Match Planning Stategies
Understanding your own competitiveness and that of the specialty you are applying to is the most critical strategy in your preparation for residency application. If, after self reflection and faculty advising, you feel confident in your ability to successfully match, it is now time to move onto the next step.
The second step in this process, which should begin in the spring of your MS3 year, is investigation of residency programs (FREIDA is an online database of program information). You need to consider many key elements as you discern one program from the next. Considering the following program characteristics should be part of your discernment process: program characteristics, program quality, national reputation, hospital financial stability, educational structure, program type, clinical duties, research and teaching opportunities, evaluation process and location. Though having family and friends near you is not a requirement, it is certainly nice to have the support of family and friends during this next training chapter.
The third step is the application. This step has three components:
- completing the application
- compiling the requested materials
- participating in interviews
More than 95% of US residency program use the Electronic Residency Application Service (ERAS) for application. For details about other Matching programs please refer to the FAQ section. Attend the CV and Personal Statement workshops to improve and strengthen your application. Make sure you are collecting your letters of recommendation. All letter requests should be done in person. You should obtain a letter from a faculty within the specialty for which you are applying. You should not solicit letters from residents, preclinical faculty and non-physicians. Give your letter writers at least 4 weeks notice. ERAS has a letter request form/cover sheet that you should give to your letter writer to assist them in format and submission.
One of the most important aspects of the process is interviewing. Please refer to the FAQ section on some interview questions you may hear. Please dress professionally at all times. Though a suit is not required, it is strongly recommended. Show the program that you take this process seriously. Remember this is a job interview and you are there to impress. Show enthusiasm for each program whether it is your top choice or your safety program. Attend the Mock Interview night and interview workshop to get some feedback about your interview skills. Always show respect for the support staff you interact with during this process. Mistreatment of members of the team could make a program wonder what type of resident you'd make. Be sure to send a thank you after the interview. It shows the program that you are professional and courteous. Do not hesitate to contact a program to ask questions especially if they contact you first. Second look interviews are acceptable, especially if you need further clarification about a program, but you are not required to attend. If you are invited to a recruitment dinner and have interest in the program, you should feel free to attend but DO NOT consume alcohol during one of these events. There is nothing worse than an incapacitated or inappropriate residency applicant. Consider your budget in the planning of your interviews! The Alumni Host Program may also help with expenses if you interview out of state.

▶ _Your assignment_
Quote the match planning passage verbatim, starting at "The third step" and ending after "format and submission.".

▶ _Given records_
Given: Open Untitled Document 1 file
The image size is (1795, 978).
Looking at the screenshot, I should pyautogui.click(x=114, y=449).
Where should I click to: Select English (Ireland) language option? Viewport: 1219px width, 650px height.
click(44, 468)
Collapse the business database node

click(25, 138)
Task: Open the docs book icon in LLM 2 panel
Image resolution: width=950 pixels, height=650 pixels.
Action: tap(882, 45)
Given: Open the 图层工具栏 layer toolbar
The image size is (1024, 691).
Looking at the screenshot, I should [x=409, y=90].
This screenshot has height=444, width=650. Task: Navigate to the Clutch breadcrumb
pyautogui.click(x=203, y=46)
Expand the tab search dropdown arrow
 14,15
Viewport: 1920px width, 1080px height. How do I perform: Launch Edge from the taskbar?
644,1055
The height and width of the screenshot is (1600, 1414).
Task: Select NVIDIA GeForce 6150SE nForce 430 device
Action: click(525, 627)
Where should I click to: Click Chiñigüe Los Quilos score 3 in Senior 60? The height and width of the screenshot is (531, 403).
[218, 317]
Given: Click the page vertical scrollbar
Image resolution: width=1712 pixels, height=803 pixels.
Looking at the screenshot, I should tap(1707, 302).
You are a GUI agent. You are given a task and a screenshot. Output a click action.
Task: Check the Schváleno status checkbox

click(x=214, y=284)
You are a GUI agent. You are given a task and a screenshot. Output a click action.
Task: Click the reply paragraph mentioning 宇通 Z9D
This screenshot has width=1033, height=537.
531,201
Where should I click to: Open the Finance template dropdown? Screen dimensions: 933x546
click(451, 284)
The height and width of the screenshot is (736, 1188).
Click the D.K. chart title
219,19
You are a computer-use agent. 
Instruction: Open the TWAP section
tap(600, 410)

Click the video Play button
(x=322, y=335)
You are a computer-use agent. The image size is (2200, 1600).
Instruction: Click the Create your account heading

▶ _Exercise output_
The third step is the application. This step has three components:
- completing the application
- compiling the requested materials
- participating in interviews
More than 95% of US residency program use the Electronic Residency Application Service (ERAS) for application. For details about other Matching programs please refer to the FAQ section. Attend the CV and Personal Statement workshops to improve and strengthen your application. Make sure you are collecting your letters of recommendation. All letter requests should be done in person. You should obtain a letter from a faculty within the specialty for which you are applying. You should not solicit letters from residents, preclinical faculty and non-physicians. Give your letter writers at least 4 weeks notice. ERAS has a letter request form/cover sheet that you should give to your letter writer to assist them in format and submission.